-------- Provided records --------

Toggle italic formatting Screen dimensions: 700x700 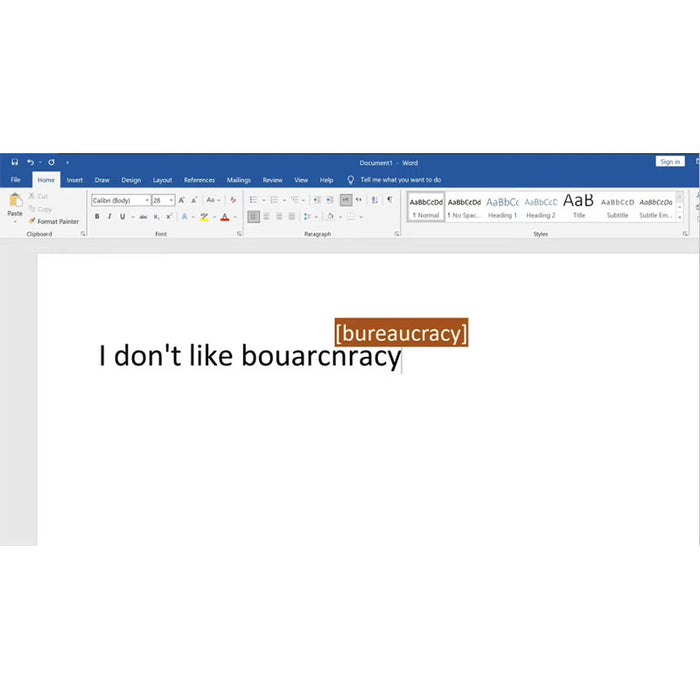click(109, 217)
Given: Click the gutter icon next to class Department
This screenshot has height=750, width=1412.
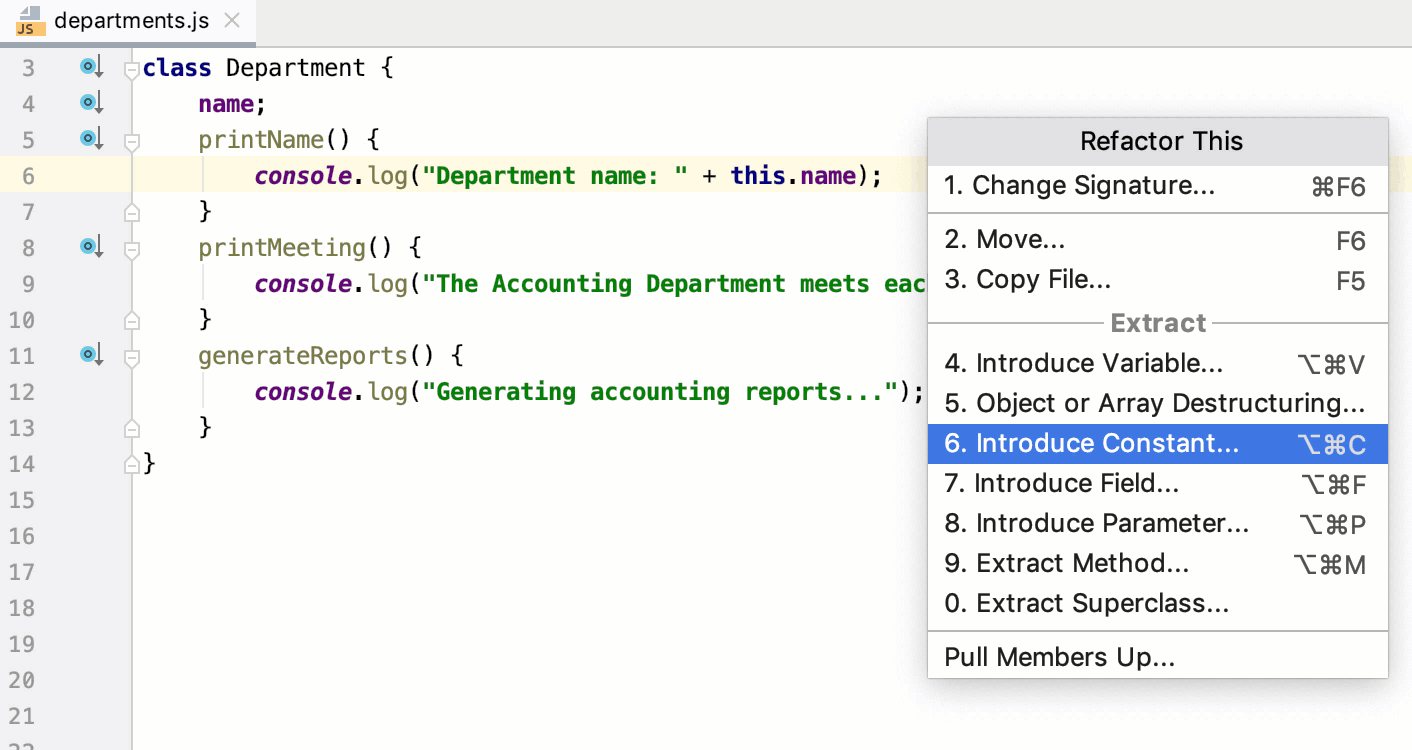Looking at the screenshot, I should coord(90,66).
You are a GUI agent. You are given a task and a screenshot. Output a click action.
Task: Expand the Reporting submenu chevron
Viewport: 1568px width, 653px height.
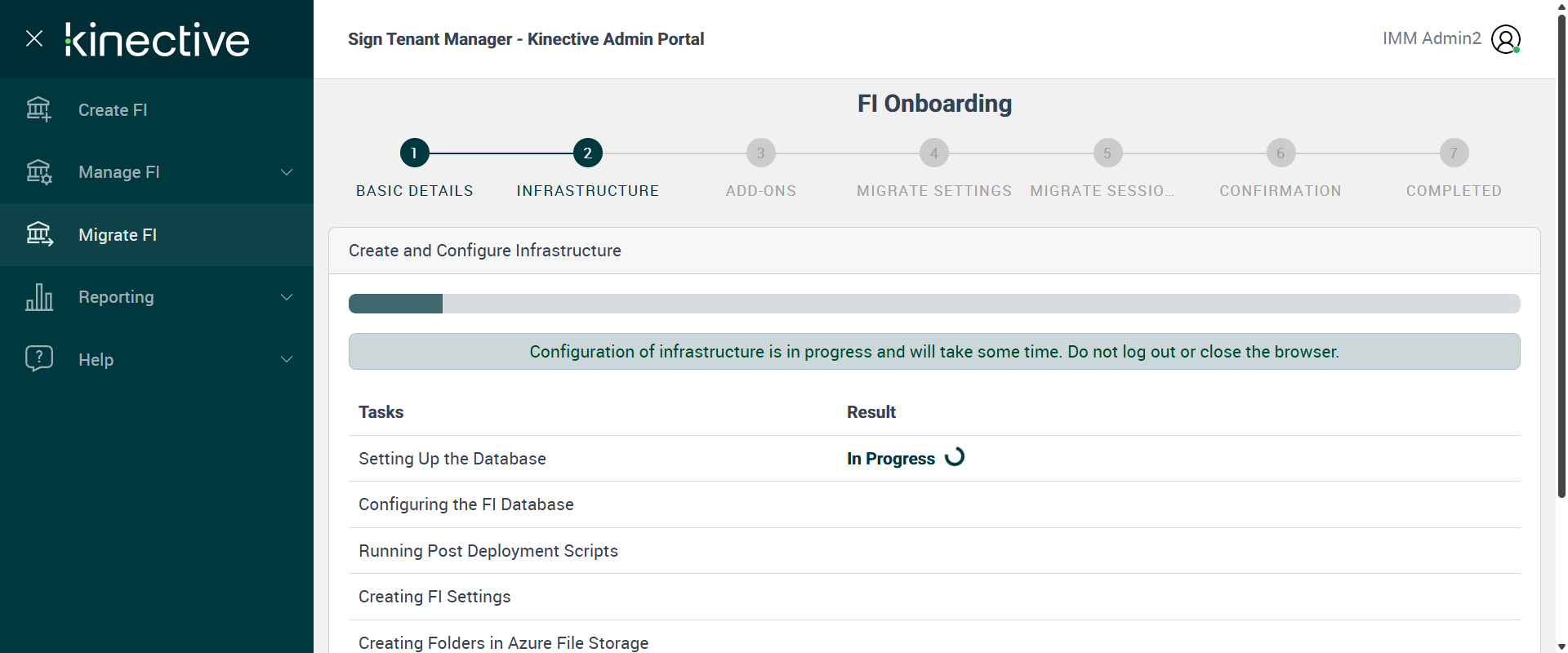pos(287,297)
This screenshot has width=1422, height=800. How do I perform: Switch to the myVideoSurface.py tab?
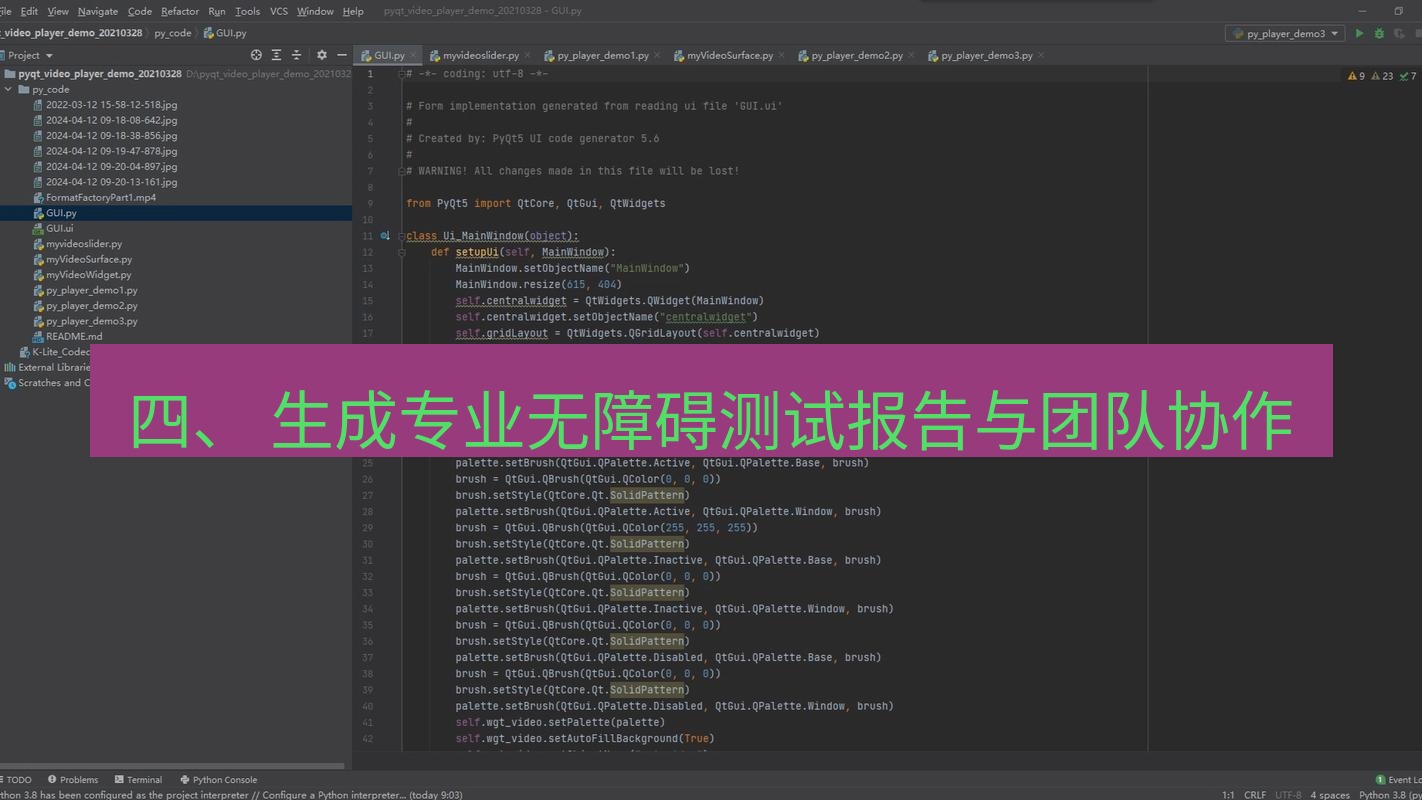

--------

Problem statement: Reproduce the rows starting at the line containing "Given: Click the" and ending at the last row, swapping "chevron" for "arrow" and changing nothing else. Leave the pictures out.

Response to this exercise:
Given: Click the gutter icon next to class Department
This screenshot has height=750, width=1412.
Looking at the screenshot, I should coord(90,66).
You are a GUI agent. You are given a task and a screenshot. Output a click action.
Task: Expand the Reporting submenu arrow
Viewport: 1568px width, 653px height.
pos(287,297)
This screenshot has width=1422, height=800. How do I perform: Switch to the myVideoSurface.py tab?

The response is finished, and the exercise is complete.